Re: [PATCH v4 1/2] mm/uffd: UFFD_FEATURE_WP_UNPOPULATED

[Date Prev][Date Next][Thread Prev][Thread Next][Date Index][Thread Index]

 




   (1) With huge page disabled
   echo madvise > /sys/kernel/mm/transparent_hugepage/enabled
   ./uffd_wp_perf
   Test DEFAULT: 4
   Test PRE-READ: 1111453 (pre-fault 1101011)
   Test MADVISE: 278276 (pre-fault 266378)

Thinking about it, I guess the biggest slowdown here is the "one fake pagefault at a time" handling.

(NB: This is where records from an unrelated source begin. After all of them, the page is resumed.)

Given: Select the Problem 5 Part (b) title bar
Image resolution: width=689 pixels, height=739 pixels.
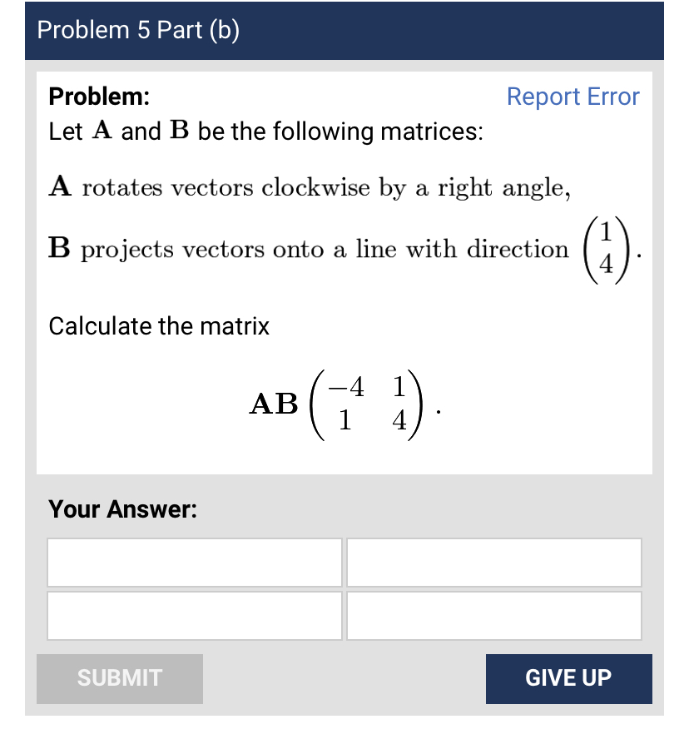Looking at the screenshot, I should click(345, 30).
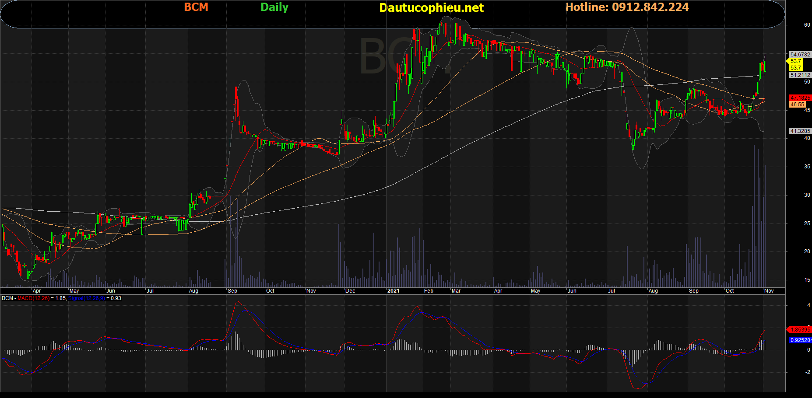Click the BCM ticker symbol in header

196,7
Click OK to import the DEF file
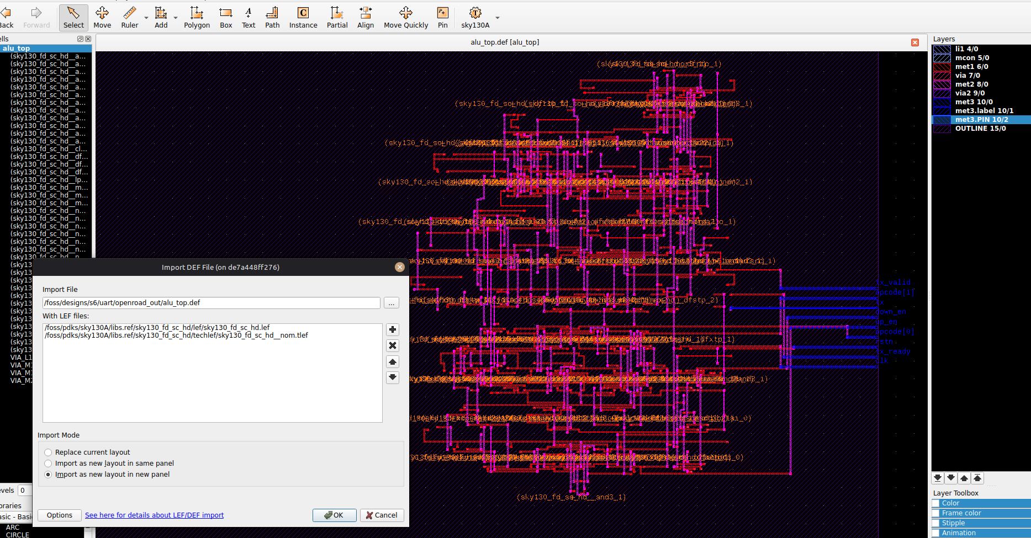 (334, 515)
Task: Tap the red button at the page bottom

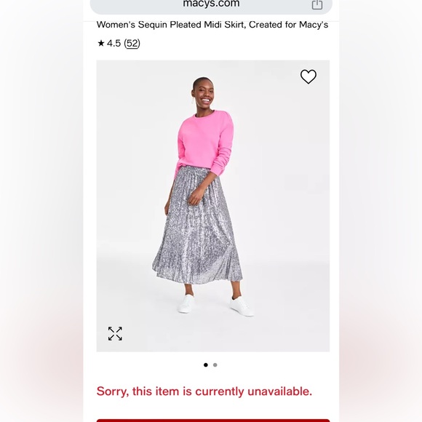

   Test WP-UNPOPULATE: 11712

   (2) With Huge page enabled
   echo always > /sys/kernel/mm/transparent_hugepage/enabled
   ./uffd_wp_perf
   Test DEFAULT: 4
   Test PRE-READ: 22521 (pre-fault 22348)
   Test MADVISE: 4909 (pre-fault 4743)
   Test WP-UNPOPULATE: 14448

There'll be a great perf boost for no-thp case, while for thp enabled with
extreme case of all-thp-zero WP_UNPOPULATED can be slower than MADVISE, but
that's low possibility in reality, also the overhead was not reduced but
postponed until a follow up write on any huge zero thp, so potentially it
is faster by making the follow up writes slower.

[1] https://lore.kernel.org/all/20210401092226.102804-4-andrey.gruzdev@xxxxxxxxxxxxx/
[2] https://lore.kernel.org/all/Y+v2HJ8+3i%2FKzDBu@x1n/
[3] https://lore.kernel.org/all/d0eb0a13-16dc-1ac1-653a-78b7273781e3@xxxxxxxxxxxxx/
[4] https://github.com/xzpeter/clibs/blob/master/uffd-test/uffd-wp-perf.c

Signed-off-by: Peter Xu <peterx@xxxxxxxxxx>
---
  Documentation/admin-guide/mm/userfaultfd.rst | 17 ++++++
  fs/userfaultfd.c                             | 16 ++++++
  include/linux/mm_inline.h                    |  6 +++
  include/linux/userfaultfd_k.h                | 23 ++++++++
  include/uapi/linux/userfaultfd.h             | 10 +++-
  mm/memory.c                                  | 56 +++++++++++++++-----
  mm/mprotect.c                                | 51 ++++++++++++++----
  7 files changed, 154 insertions(+), 25 deletions(-)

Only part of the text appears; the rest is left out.